When starting a new project or expecting low conversion volume it may make more sense to start with a standard shopping campaign. This facilitates greater control over which SKUs to promote and allows you to build a negative keyword strategy.

As conversion volume grows you can eventually migrate to P-Max shopping. Don’t forget to ask your Google rep to copy over your negative keyword strategy to P-Max or implement account-level negative keywords.

Remarketing Campaigns Workaround

While you can’t run remarketing, you can show your ads to people that have visited your domain or searched for your brand by using custom segments.

Create a new custom segment and add your full brand name under People who searched for any of these terms on Google. Note that you can only use broad match here, so your ads will likely show to people who have searched for similar queries. Next, add your website domain to or people who browse websites similar to. This will target users that have either visited your site or similar sites such as competitors or related sites.

Add this list to a display, Discovery, or YouTube campaign to reach people that are interested in your products as well as people that are interested in your competitors’ products. This isn’t exactly remarketing, as the scope is much broader, but it is going to get you in front of the right audience.

While this post is specifically about Google Ads, it can be beneficial to run remarketing campaigns on Meta (Facebook) Ads or even LinkedIn Ads. These systems do not restrict the use of remarketing in healthcare making them great options to fulfil this need.

Other Campaign Types

I recommend adding Discovery and YouTube plus Display (less often) to raise brand awareness once you have the budget to support that. Typically this is once you’re hitting the $25K/month mark, but doesn’t necessarily have to be. Keep in mind that P-Max can take care of branding and mid-funnel for you. Building out stand-alone campaigns simply allows you greater control and insights which can be useful as you scale up Google and other channels.

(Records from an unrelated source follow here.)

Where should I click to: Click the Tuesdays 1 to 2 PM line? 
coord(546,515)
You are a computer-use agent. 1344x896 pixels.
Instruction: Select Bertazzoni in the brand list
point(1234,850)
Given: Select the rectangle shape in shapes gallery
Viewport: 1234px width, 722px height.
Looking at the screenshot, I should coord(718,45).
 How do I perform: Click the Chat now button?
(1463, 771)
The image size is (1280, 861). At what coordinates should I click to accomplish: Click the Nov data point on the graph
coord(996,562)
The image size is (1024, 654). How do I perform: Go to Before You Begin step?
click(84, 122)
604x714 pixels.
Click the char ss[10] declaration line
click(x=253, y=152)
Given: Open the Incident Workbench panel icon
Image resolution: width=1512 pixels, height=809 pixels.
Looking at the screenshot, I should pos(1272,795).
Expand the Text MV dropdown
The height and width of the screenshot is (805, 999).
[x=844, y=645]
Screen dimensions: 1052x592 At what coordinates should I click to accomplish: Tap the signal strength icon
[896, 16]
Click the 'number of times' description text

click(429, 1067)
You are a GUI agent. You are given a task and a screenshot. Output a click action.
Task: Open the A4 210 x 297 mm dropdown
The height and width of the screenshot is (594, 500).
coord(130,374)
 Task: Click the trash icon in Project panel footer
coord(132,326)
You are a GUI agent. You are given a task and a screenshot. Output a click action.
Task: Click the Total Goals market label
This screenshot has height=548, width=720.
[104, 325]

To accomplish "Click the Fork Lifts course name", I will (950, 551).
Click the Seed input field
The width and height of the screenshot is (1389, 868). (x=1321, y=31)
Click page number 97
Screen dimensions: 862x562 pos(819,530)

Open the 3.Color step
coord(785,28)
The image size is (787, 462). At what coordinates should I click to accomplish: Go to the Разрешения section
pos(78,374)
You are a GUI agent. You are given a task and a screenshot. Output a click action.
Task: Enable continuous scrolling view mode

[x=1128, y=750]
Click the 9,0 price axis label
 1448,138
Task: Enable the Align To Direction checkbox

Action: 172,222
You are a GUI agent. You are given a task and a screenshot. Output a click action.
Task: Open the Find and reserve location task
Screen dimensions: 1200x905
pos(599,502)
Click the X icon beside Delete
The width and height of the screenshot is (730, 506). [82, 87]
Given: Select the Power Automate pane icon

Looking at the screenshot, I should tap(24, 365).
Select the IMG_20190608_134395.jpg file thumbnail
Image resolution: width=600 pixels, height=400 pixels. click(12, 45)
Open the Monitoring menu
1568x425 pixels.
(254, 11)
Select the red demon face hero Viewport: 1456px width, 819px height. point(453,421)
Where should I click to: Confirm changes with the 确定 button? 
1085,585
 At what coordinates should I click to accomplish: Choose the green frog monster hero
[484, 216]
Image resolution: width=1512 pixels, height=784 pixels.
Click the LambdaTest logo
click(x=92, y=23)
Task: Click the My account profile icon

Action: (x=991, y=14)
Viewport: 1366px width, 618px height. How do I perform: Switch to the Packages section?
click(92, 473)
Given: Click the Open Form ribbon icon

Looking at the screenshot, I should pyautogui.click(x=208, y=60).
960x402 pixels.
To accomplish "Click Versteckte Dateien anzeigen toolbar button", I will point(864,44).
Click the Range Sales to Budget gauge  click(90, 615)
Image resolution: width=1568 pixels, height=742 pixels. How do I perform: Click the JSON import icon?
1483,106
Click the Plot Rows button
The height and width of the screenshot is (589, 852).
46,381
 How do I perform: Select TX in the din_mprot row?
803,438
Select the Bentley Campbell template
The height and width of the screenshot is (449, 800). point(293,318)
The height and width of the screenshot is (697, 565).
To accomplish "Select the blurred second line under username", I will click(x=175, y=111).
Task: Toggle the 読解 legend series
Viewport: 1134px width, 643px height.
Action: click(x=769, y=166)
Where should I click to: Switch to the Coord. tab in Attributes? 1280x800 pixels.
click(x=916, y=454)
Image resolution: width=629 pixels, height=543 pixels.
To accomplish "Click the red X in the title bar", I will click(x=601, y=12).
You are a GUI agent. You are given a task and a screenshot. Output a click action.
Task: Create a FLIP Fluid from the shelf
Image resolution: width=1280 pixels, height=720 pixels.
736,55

Campaign Optimization Notes

Most Google Ads best practices (not necessarily the ones Google tells you) apply to medical device campaigns. One thing I strongly recommend in this niche is to use ad variation testing extensively. Since you may be restricted to what ad copy variations you can run, this will give you greater control over testing ideas.

Search terms review is absolutely crucial when starting new campaigns. It’s very easy to go off the rails showing your practitioner ads to consumers and wasting 90% of your ad spend on the wrong people. Even if you’re B2C, you may find that consumers are looking for somewhat different products than what you offer.

Add negatives as needed, pause low-relevance keywords, and add more qualifier keyword variations as needed.

Tools and other Tips

If you’re running any kind of lead generation I strongly recommend using CallRail or another 3rd party call tracking tool to capture those conversions in Google Ads and Analytics. Even if you only get another 25% of conversions, that can help tremendously with campaign optimization.

A tool like CallRail can also pull in form submission keywords and GCLIDS, allowing you to upload offline conversions such as deals that close up to 90 days after initial contact. Feeding these sales conversions and values back into Google Ads can have a significant effect on both lead quality and campaign performance over time.

Summary

Medical device companies have been slow to adopt Google Ads. Whether you’re B2B, B2C, selling capital equipment or inexpensive supplies, PPC can take your marketing to a new level.

Google does have some limitations for medical devices such as not allowing remarketing. Also, you need to be careful about how you manage creatives to stay in compliance with your FDA and other marketing claims. But other than this, Google Ads is a pretty straightforward marketing exercise.

If you’re new to Google Ads or struggling, consider hiring a freelancer or agency to help you scale up your program.